The 5-year prevalence of violence was similar in both surveys but fights involving weapons (AOR 3.32, 95% CI 2.29-4.79), gang fights (AOR 2.30, 95% CI 1.77-2.98), and instrumental violence supporting criminal lifestyles were more common in GE, where 1 in 9 men had been in prison.

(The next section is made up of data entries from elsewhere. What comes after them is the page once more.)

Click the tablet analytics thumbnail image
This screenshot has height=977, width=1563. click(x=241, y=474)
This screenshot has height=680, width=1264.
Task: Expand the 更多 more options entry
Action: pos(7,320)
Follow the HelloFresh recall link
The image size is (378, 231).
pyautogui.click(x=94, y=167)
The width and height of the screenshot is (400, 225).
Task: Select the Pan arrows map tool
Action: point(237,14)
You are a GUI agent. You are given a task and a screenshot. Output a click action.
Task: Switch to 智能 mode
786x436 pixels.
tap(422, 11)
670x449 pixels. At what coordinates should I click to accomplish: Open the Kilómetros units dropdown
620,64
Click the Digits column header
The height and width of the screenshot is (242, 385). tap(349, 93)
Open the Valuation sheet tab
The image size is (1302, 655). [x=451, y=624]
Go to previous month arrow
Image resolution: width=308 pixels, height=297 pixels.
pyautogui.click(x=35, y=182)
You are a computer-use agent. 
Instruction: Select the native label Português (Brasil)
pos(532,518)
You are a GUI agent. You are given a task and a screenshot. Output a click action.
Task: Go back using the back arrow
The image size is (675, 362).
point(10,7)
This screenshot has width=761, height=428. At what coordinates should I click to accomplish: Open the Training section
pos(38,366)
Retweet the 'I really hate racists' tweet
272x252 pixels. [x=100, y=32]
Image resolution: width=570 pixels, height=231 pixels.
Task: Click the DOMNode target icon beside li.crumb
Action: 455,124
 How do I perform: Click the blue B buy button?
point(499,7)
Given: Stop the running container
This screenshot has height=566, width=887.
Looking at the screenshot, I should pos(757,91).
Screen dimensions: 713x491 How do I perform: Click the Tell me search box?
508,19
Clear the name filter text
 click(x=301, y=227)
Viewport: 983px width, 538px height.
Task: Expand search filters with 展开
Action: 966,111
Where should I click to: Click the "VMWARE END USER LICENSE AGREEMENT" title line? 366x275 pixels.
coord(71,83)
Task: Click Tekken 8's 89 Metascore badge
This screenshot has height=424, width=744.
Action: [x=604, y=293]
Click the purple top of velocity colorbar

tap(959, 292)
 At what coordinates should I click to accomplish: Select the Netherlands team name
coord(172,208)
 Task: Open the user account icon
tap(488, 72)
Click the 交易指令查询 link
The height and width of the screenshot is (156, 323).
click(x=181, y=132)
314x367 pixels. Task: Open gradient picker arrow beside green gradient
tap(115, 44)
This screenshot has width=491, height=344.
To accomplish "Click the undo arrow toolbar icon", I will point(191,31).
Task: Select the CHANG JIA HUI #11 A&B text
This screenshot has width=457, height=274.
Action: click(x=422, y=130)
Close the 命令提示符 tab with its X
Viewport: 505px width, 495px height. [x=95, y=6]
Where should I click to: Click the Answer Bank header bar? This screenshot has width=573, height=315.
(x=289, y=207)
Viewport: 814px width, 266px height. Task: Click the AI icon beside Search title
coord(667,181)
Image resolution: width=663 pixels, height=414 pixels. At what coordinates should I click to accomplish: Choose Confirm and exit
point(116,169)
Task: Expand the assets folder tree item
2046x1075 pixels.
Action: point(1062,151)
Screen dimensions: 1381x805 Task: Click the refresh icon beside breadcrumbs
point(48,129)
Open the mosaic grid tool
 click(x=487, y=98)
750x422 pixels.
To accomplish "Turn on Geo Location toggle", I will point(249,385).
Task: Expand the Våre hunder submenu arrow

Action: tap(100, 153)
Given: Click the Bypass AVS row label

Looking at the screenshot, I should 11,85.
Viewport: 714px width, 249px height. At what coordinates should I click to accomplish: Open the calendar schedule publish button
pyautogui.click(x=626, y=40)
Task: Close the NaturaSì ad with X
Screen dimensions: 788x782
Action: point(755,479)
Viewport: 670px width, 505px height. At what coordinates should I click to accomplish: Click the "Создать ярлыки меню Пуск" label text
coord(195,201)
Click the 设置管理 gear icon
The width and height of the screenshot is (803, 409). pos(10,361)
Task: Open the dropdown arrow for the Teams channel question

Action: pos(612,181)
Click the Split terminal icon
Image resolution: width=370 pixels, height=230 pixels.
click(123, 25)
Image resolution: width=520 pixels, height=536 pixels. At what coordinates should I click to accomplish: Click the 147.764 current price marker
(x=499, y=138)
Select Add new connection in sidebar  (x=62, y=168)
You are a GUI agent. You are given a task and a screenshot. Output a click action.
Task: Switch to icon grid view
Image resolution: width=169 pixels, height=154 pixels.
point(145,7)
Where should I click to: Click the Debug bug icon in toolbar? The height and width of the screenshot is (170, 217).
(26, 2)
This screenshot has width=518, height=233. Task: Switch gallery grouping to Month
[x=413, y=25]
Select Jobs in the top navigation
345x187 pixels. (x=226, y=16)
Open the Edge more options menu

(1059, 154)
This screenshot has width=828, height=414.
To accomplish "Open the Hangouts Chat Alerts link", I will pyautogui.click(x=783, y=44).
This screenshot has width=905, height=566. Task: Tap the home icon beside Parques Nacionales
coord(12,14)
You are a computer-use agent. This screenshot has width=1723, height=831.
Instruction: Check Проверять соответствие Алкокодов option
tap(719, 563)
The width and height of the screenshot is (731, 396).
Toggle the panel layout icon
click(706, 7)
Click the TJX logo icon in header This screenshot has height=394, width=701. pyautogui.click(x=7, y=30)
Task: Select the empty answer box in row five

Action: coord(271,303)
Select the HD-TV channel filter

Violent men in both samples reported poorer physical and sexual health and all types of psychiatric morbidity except depression, with multiple high-risk behaviours for both future poor health and violence. Associations between drug and alcohol dependence and violence in GE could not be entirely explained by deprivation.
Violence in deprived urban areas is one among many high-risk behaviours and lifestyle factors leading to, as well as resulting from, aggregations of both psychiatric and physical health conditions. Poverty partly explained raised levels of violence in GE. Other factors such as drug and alcohol misuse and macho attitudes to violence, highly prevalent among men in this socially excluded community, also contributed. Multi-component preventive interventions may be needed in deprived areas and require future investigations into how multiple co-existing risk factors produce multimorbidity, including psychiatric disorders, substance misuse, poor physical health and violence.
苏格兰格拉斯哥此前显示出年轻男性暴力事件异常高发,存在健康问题聚集现象,预期寿命缩短。健康问题可能既是暴力的原因,也是其后果,是社区层面共同的社会经济风险因素所致,还可能源于暴力高发人群无法控制的大规模社会力量。本研究的目的是深入了解格拉斯哥东部年轻成年男性暴力这一公共卫生问题。
对社会经济贫困程度不同地区的暴力及其与健康状况的关联进行生态调查。对1916名年龄在18 - 34岁的英国男性进行全国性调查,并补充了格拉斯哥东部(GE)765名男性的子样本。参与者完成了涵盖当前身体和性健康、精神症状、药物滥用、生活方式以及犯罪和暴力的问卷。
两项调查中暴力行为的5年患病率相似,但涉及武器的斗殴(调整后比值比[AOR] 3.32,95%置信区间[CI] 2.29 - 4.79)、帮派斗殴(AOR 2.30,95% CI 1.77 - 2.98)以及支持犯罪生活方式的工具性暴力在GE更为常见,那里每9名男性中就有1人曾入狱。两个样本中的暴力男性均报告身体和性健康较差,除抑郁症外的各类精神疾病发病率较高,同时存在多种未来健康状况不佳和暴力行为的高风险行为。GE地区药物和酒精依赖与暴力之间的关联不能完全由贫困来解释。
贫困城市地区的暴力是导致身心健康问题聚集以及由身心健康问题聚集所导致的众多高风险行为和生活方式因素之一。贫困部分解释了GE地区暴力水平的升高。其他因素,如药物和酒精滥用以及对暴力的大男子主义态度,在这个社会排斥社区的男性中非常普遍,也起到了作用。贫困地区可能需要多成分预防干预措施,未来需要调查多种共存的风险因素如何导致包括精神障碍、药物滥用、身体健康不佳和暴力在内的多种疾病共发情况。